> Problem statement: Make an exact copy, without pictures, of the lines below from the one containing "Where should I" to the last line, both ends included.

Saved data entries
———

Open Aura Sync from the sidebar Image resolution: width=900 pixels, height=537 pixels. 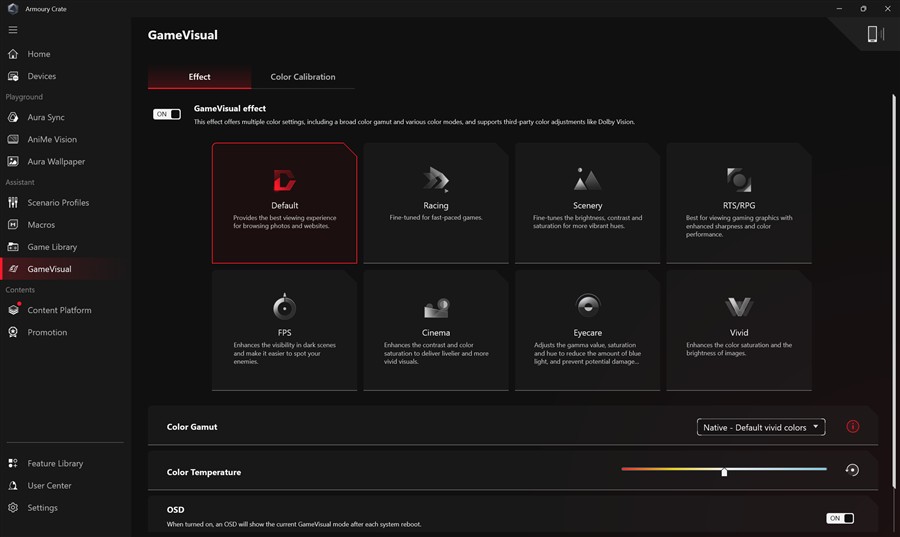coord(46,117)
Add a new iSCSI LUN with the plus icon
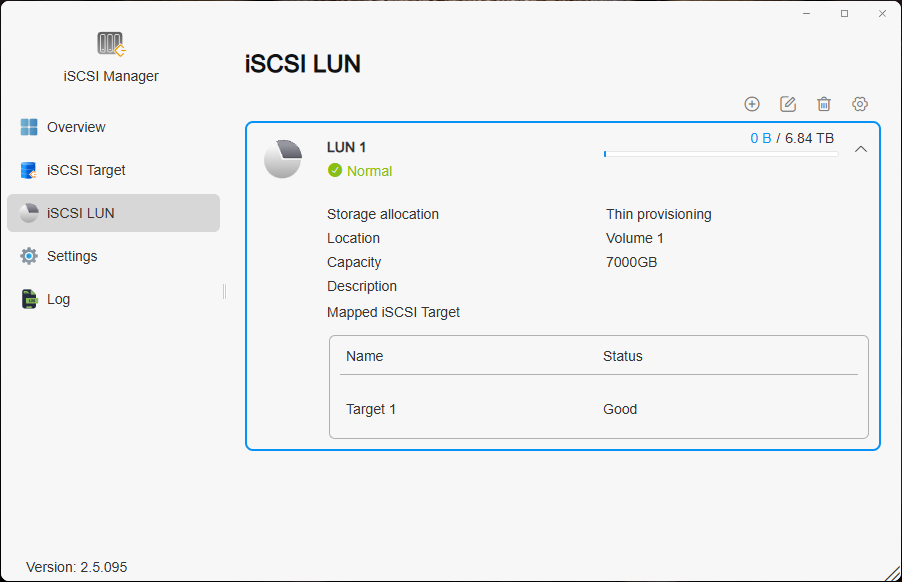Image resolution: width=902 pixels, height=582 pixels. coord(752,103)
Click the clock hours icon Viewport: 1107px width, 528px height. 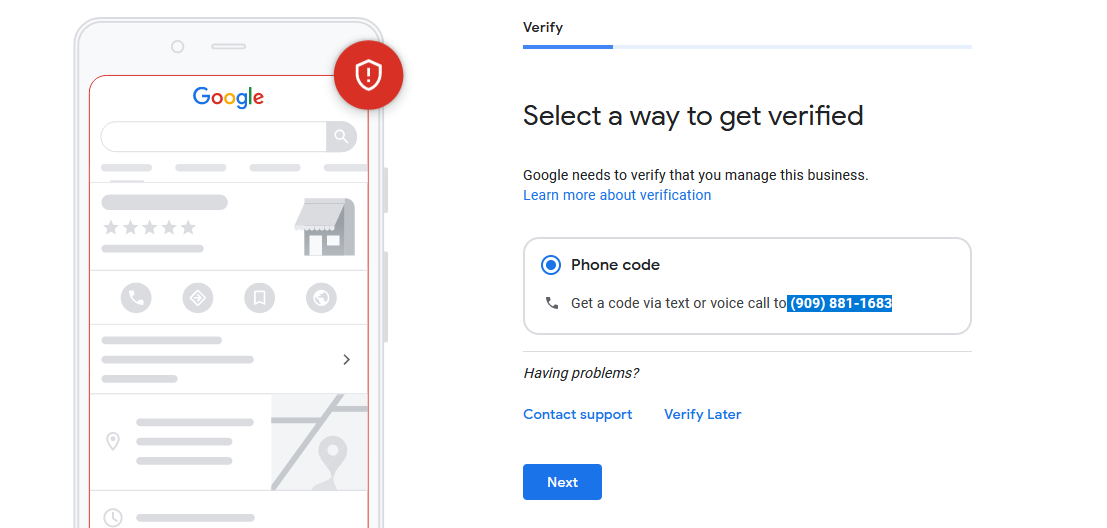113,517
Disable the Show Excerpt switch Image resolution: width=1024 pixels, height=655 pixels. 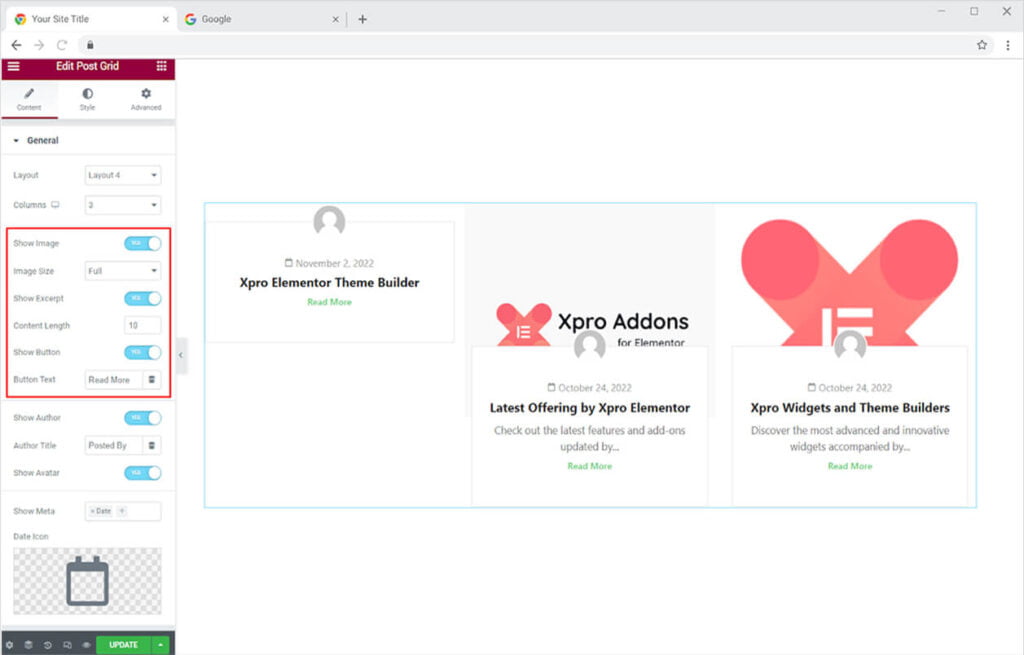click(142, 298)
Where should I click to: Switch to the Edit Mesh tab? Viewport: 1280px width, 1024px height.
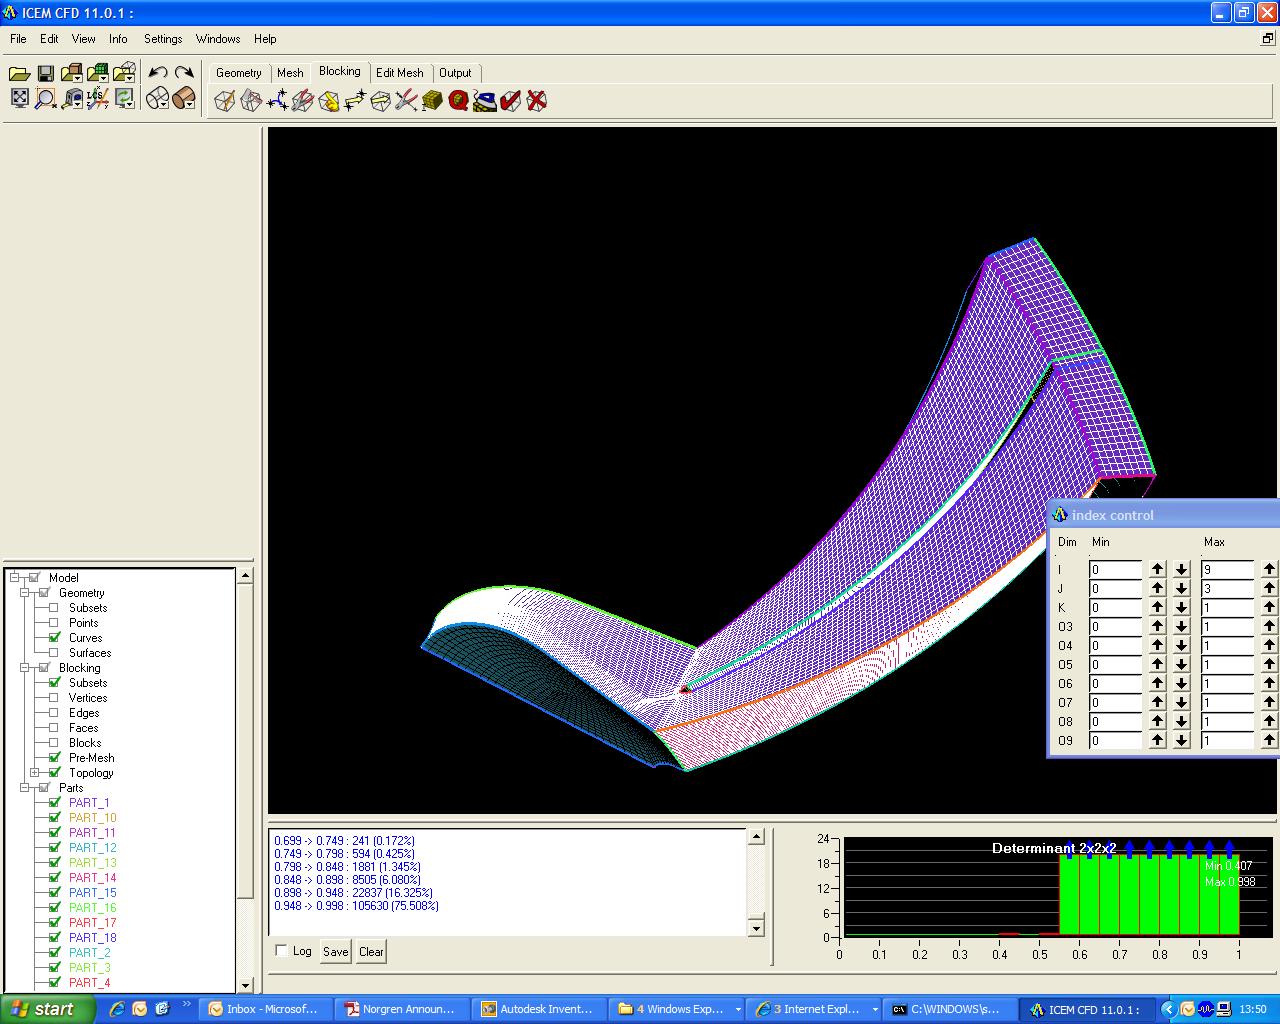coord(399,73)
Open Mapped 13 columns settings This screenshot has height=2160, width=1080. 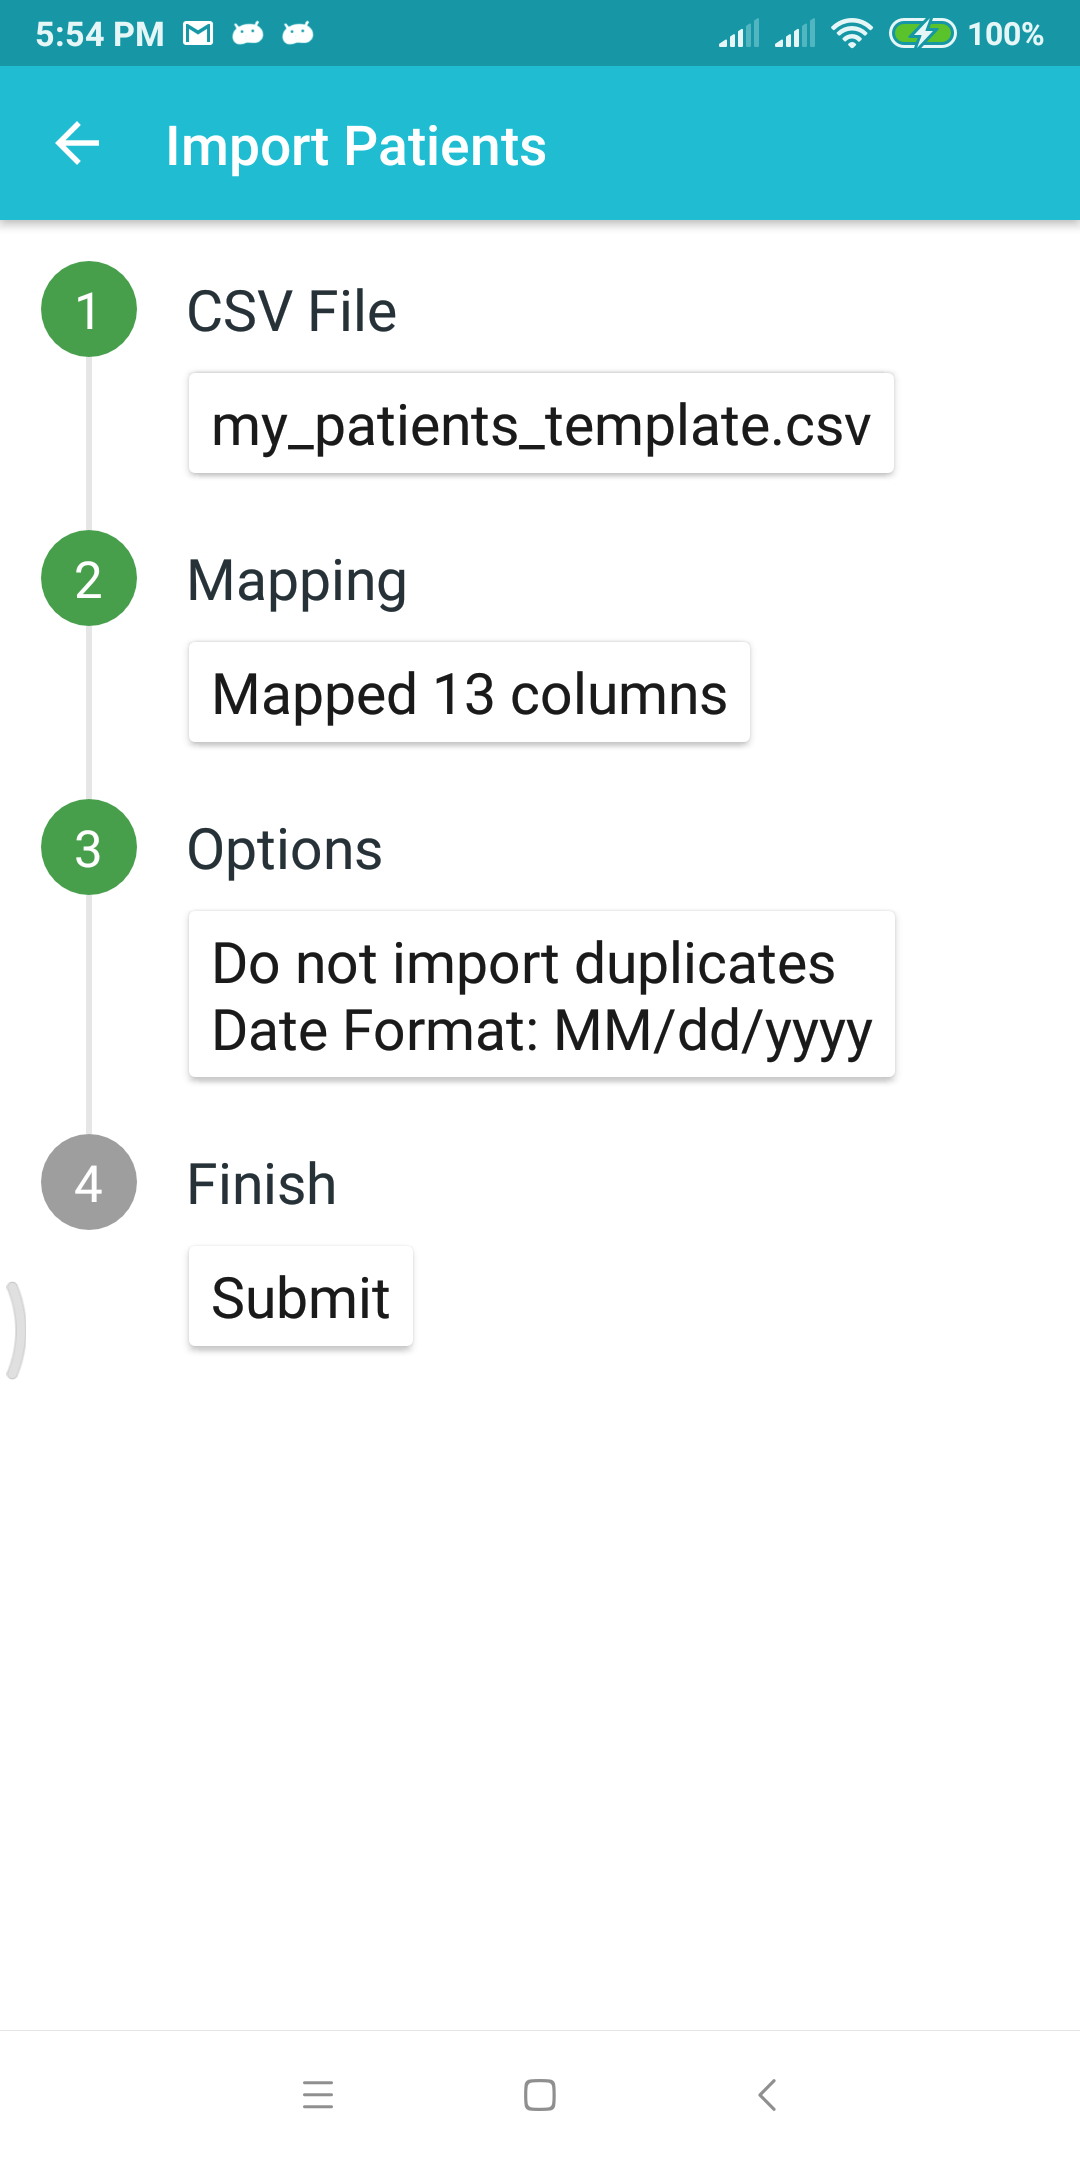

———

> Output below:
Where should I click to: Switch to the Edit Mesh tab? Viewport: 1280px width, 1024px height.
coord(399,73)
Open Mapped 13 columns settings This screenshot has height=2160, width=1080. 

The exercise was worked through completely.